» GOAL
Can you copy out every line of the material below word for word, leaving out the pictures?

start EXTRACTED MATERIAL

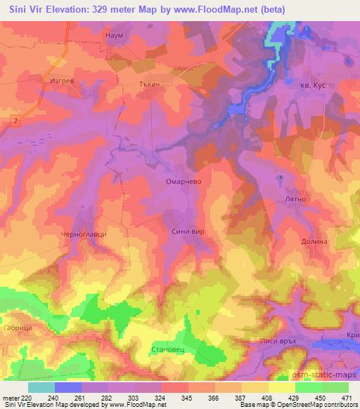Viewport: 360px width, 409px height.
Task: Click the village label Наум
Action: [114, 34]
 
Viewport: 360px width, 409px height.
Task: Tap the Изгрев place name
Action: [63, 82]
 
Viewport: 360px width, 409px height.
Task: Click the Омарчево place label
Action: [184, 180]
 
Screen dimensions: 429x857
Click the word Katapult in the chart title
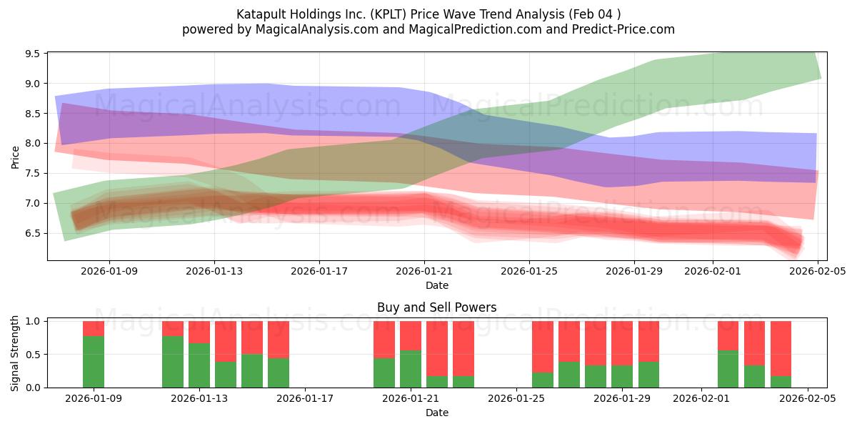coord(261,14)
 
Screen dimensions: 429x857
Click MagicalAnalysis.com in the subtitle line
coord(312,29)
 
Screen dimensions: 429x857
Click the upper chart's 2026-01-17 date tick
coord(319,272)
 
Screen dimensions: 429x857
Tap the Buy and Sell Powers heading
coord(436,307)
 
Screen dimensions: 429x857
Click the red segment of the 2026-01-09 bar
coord(94,328)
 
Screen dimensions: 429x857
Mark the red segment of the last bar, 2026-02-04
coord(781,348)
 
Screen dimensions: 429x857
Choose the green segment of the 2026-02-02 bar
coord(728,369)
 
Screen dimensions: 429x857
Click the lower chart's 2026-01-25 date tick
coord(516,399)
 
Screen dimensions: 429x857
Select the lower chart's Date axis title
coord(436,413)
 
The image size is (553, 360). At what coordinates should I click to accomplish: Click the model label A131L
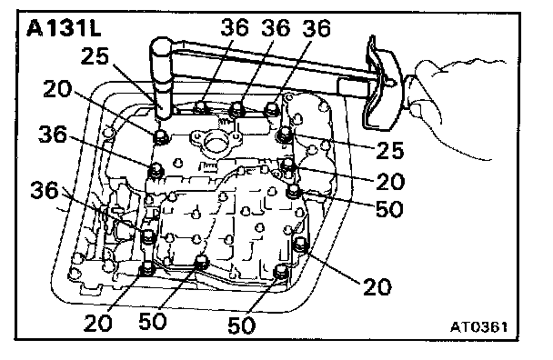(x=64, y=28)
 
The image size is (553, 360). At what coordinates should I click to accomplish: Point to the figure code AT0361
(x=479, y=327)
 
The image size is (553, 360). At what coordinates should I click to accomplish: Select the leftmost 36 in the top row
(x=235, y=27)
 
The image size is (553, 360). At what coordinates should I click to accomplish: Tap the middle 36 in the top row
(x=276, y=27)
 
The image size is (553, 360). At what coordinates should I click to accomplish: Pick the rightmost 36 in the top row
(x=317, y=28)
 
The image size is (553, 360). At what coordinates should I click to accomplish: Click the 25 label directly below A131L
(x=95, y=55)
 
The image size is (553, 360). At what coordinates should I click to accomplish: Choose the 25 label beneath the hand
(x=389, y=150)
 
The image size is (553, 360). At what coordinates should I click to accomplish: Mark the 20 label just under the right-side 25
(x=390, y=181)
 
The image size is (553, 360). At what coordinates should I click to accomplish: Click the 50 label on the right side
(x=389, y=208)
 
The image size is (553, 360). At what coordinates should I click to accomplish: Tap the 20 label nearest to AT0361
(x=377, y=286)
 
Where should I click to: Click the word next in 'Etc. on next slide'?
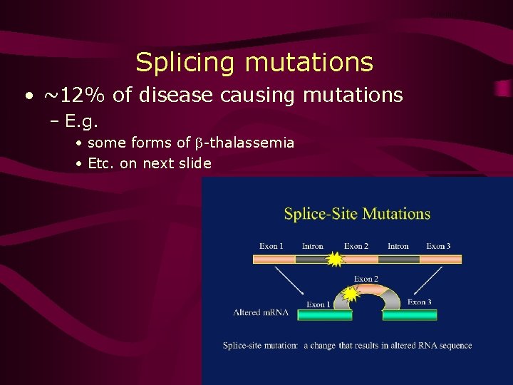(158, 163)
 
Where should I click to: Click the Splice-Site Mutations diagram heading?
(357, 214)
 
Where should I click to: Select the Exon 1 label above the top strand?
(271, 247)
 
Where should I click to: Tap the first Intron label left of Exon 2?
(313, 247)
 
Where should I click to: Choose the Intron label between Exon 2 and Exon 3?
(398, 247)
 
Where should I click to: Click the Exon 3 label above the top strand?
(438, 247)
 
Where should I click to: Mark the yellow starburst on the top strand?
(333, 259)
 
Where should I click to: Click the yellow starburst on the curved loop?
(351, 292)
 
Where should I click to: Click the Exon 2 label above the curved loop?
(366, 279)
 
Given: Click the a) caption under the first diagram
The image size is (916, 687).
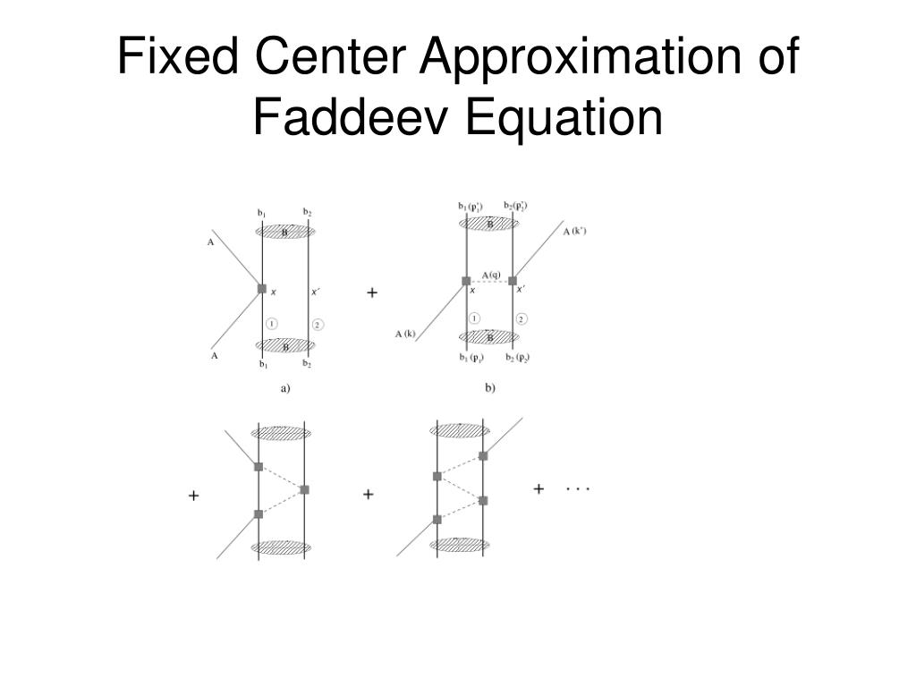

end EXTRACTED MATERIAL

» SOLUTION TO THE EXERCISE
Viewport: 360px width, 409px height.
Task: Click the village label Наум
Action: [114, 34]
 
Viewport: 360px width, 409px height.
Task: Tap the Изгрев place name
Action: [63, 82]
 
Viewport: 360px width, 409px height.
Task: Click the Омарчево place label
Action: [184, 180]
 
Screen dimensions: 429x857
Click the word Katapult in the chart title
coord(261,14)
 
Screen dimensions: 429x857
Click MagicalAnalysis.com in the subtitle line
coord(312,29)
 
Screen dimensions: 429x857
Click the upper chart's 2026-01-17 date tick
coord(319,272)
 
Screen dimensions: 429x857
Tap the Buy and Sell Powers heading
coord(436,307)
 
Screen dimensions: 429x857
Click the red segment of the 2026-01-09 bar
coord(94,328)
 
Screen dimensions: 429x857
Mark the red segment of the last bar, 2026-02-04
coord(781,348)
 
Screen dimensions: 429x857
Choose the green segment of the 2026-02-02 bar
coord(728,369)
 
Screen dimensions: 429x857
Click the lower chart's 2026-01-25 date tick
coord(516,399)
 
Screen dimensions: 429x857
Select the lower chart's Date axis title
coord(436,413)
 
The image size is (553, 360). At what coordinates should I click to accomplish: Click the model label A131L
(x=64, y=28)
 
The image size is (553, 360). At what coordinates should I click to accomplish: Point to the figure code AT0361
(x=479, y=327)
 
The image size is (553, 360). At what coordinates should I click to accomplish: Select the leftmost 36 in the top row
(x=235, y=27)
 
The image size is (553, 360). At what coordinates should I click to accomplish: Tap the middle 36 in the top row
(x=276, y=27)
 
The image size is (553, 360). At what coordinates should I click to accomplish: Pick the rightmost 36 in the top row
(x=317, y=28)
 
The image size is (553, 360). At what coordinates should I click to accomplish: Click the 25 label directly below A131L
(x=95, y=55)
 
The image size is (553, 360). At what coordinates should I click to accomplish: Choose the 25 label beneath the hand
(x=389, y=150)
 
The image size is (553, 360). At what coordinates should I click to accomplish: Mark the 20 label just under the right-side 25
(x=390, y=181)
 
The image size is (553, 360). At what coordinates should I click to accomplish: Click the 50 label on the right side
(x=389, y=208)
 
The image size is (553, 360). At what coordinates should I click to accomplish: Tap the 20 label nearest to AT0361
(x=377, y=286)
 
Where should I click to: Click the word next in 'Etc. on next slide'?
(158, 163)
 
Where should I click to: Click the Splice-Site Mutations diagram heading?
(357, 214)
 
Where should I click to: Select the Exon 1 label above the top strand?
(271, 247)
 
Where should I click to: Tap the first Intron label left of Exon 2?
(313, 247)
 
Where should I click to: Choose the Intron label between Exon 2 and Exon 3?
(398, 247)
 
Where should I click to: Click the Exon 3 label above the top strand?
(438, 247)
 
Where should I click to: Mark the yellow starburst on the top strand?
(333, 259)
 
Where should I click to: Click the yellow starburst on the curved loop?
(351, 292)
 
Where should I click to: Click the Exon 2 label above the curved loop?
(366, 279)
 
Given: Click the a) caption under the first diagram
The image size is (916, 687).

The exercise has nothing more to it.